Information provided:
---

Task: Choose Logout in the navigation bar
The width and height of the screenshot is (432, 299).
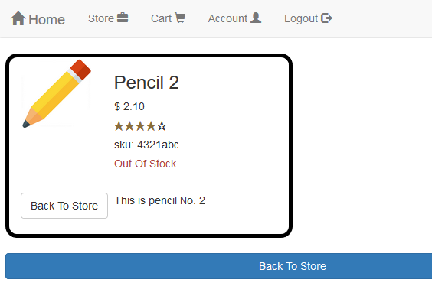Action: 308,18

---

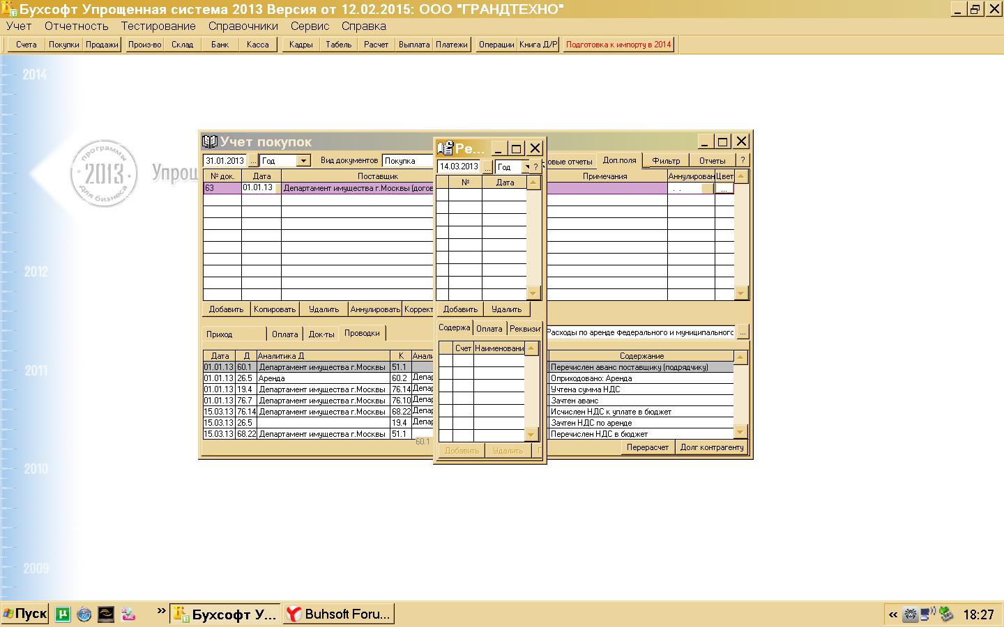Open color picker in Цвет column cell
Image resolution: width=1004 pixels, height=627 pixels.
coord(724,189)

---

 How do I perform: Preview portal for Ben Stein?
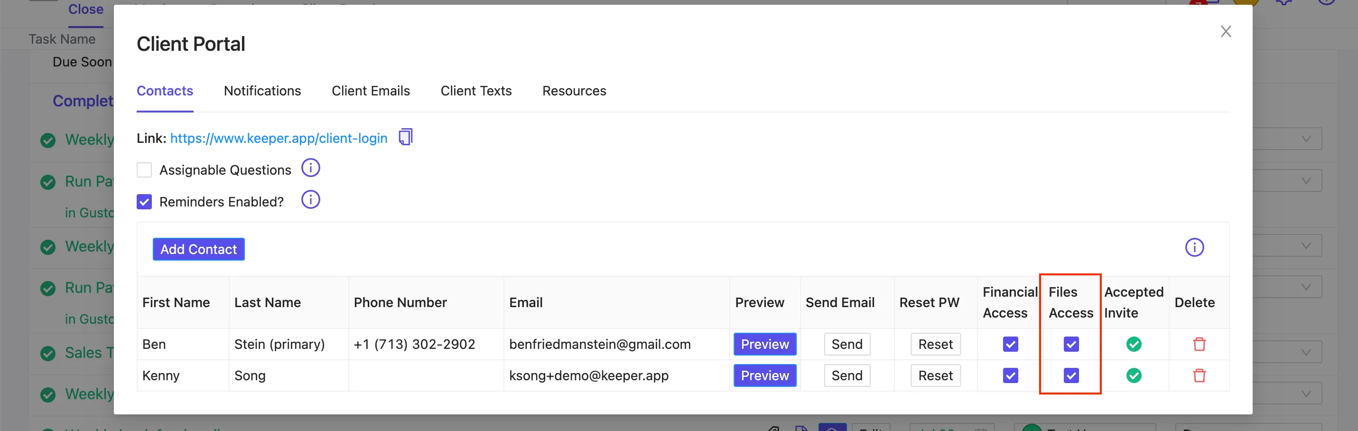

---

Exercise instructions: Change "color picker" to "color chooser" in the records from the line with "Open color picker in Цвет column cell" to the line with "coord(724,189)", and give those lines back otherwise unaltered, without the pictures.

Completed task:
Open color chooser in Цвет column cell
Image resolution: width=1004 pixels, height=627 pixels.
coord(724,189)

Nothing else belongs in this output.